Com o passar do tempo foram incorporados na cozinha como uma forma de melhorar não só o sabor, mas também as propriedades nutricionais dos alimentos. De forma geral, os temperos possuem muitos componentes antioxidantes que são aliados na prevenção e tratamento de doenças, como doenças cardiovasculares e diabetes, por isso, a nutricionista destaca a importância de saber as diferenças e os benefícios dessas especiarias numa rotina alimentas.

“Temos os temperos frescos e os secos que pelo nome já fica claro a forma que se apresentam.

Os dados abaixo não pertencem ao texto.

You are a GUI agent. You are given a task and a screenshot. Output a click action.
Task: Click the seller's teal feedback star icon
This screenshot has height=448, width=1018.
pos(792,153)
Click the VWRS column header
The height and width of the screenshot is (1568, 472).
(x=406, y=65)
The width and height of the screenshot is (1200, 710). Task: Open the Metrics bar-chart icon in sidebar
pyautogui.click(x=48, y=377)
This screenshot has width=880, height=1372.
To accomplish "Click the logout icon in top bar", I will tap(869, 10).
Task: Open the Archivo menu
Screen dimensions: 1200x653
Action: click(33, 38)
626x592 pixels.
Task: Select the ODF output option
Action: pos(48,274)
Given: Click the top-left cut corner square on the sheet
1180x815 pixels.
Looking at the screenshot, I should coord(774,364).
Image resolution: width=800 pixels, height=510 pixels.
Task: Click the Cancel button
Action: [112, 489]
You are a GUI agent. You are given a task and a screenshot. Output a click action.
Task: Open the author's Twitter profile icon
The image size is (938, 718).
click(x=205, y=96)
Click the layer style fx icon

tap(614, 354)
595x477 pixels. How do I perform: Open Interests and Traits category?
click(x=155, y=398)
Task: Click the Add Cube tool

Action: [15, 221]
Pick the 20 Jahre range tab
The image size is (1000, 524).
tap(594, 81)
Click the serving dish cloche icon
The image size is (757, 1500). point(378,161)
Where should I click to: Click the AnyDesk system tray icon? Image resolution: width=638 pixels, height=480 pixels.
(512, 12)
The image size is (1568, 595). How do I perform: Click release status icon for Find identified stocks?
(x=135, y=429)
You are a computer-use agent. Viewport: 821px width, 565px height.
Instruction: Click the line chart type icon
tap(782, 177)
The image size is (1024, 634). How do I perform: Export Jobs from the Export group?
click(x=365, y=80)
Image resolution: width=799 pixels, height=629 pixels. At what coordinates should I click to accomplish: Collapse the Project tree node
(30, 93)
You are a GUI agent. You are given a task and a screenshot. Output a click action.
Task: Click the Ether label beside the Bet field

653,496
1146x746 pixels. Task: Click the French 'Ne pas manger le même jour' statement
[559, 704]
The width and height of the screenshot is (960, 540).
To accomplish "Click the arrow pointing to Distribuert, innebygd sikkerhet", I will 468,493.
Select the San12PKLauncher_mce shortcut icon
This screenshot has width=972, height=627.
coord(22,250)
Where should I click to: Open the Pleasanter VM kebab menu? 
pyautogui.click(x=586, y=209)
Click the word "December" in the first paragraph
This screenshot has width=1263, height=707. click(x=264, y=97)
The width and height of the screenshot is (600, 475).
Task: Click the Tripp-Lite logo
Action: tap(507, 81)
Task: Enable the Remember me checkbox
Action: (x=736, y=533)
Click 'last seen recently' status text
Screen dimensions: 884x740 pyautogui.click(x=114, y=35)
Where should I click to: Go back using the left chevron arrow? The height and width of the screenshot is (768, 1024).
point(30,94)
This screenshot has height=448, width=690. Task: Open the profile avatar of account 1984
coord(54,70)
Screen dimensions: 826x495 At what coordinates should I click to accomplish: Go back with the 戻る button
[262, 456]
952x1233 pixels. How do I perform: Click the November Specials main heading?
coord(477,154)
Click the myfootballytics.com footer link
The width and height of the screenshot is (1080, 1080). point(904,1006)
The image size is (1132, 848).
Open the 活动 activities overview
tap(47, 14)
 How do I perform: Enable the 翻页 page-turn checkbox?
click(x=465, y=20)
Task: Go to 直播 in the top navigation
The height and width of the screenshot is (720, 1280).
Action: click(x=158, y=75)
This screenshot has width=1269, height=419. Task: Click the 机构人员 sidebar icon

Os temperos frescos estão na sua forma in natura, ou seja, como estão na natureza, em folhas, flor, sementes, raízes”, explica.

Um dica para usá-los, é sempre deixar os temperos à mostra.
Um dica para usá-los, é sempre deixar os temperos à mostra.

Para alguns temperos frescos, como a salsinha, coentro, alho-poró e a cebolinha, para que não se perca nada, Gabriela sugere picar e deixá-los congelados e assim utilizá-los quando necessário. “Claro que não conseguimos fazer isso para todos os tipos, pois são sensíveis ao frio. Então, as opções secas acabam sendo mais viáveis”.

Os temperos secos passam por processos de secagem no qual é retirado a água, o que permite com que fiquem preservados por um maior tempo. Além disso, existem espécies que não estão disponíveis durante o ano todo, assim na forma seca é mais fácil de ser encontrado. “A secagem, de forma geral, não acarreta prejuízos nutricionais expressivos e dependendo do nutriente que estamos falamos podemos até mesmo deixá-los na forma que vai ser mais absorvida”.

Devido aos sabores e aromas bem marcantes, os temperos são uma estratégia para diminuir o uso de sal e temperos industrializados nas preparações, que, segundo a nutricionista, estão atrelados a doenças como a hipertensão.

“Lembrando que o famoso “tempero do amor” de amor não tem nada e aqueles potes de alho triturado com sal são péssimos para a saúde e não devem ser consumidos. Por isso, é sempre importante ler atentamente o rótulo de cada produto. Os ingredientes, pela legislação, estão sempre listados dos que estão em maior quantidade para os menores”, alerta

Dicas – “No geral, existem combinações padrões para cada tipo de alimento e para cada tipo de preparo, por exemplo, na carne vermelha a fica é apostar em pimenta preta, pimenta calabresa, alecrim, cebola e alho. Já nas carnes brancas, aposte no chimichurri, alho, cominho e páprica picante. Nos peixes use alecrim, louro e tomilho e nos molhos páprica picante ou defumada, alho, cebola, manjericão e tomilho”, ensina a nutricionista.

É claro que o uso de tempero não é uma regra, por isso, vale experimentar, pois o paladar difere de pessoa para pessoa. “Existem pessoas que amam pimenta enquanto que outras são mais sensíveis, por exemplo. Cozinhar é uma oportunidade de se conhecer novas combinações e não se deve ter medo de arriscar e experimentar novos sabores e aromas.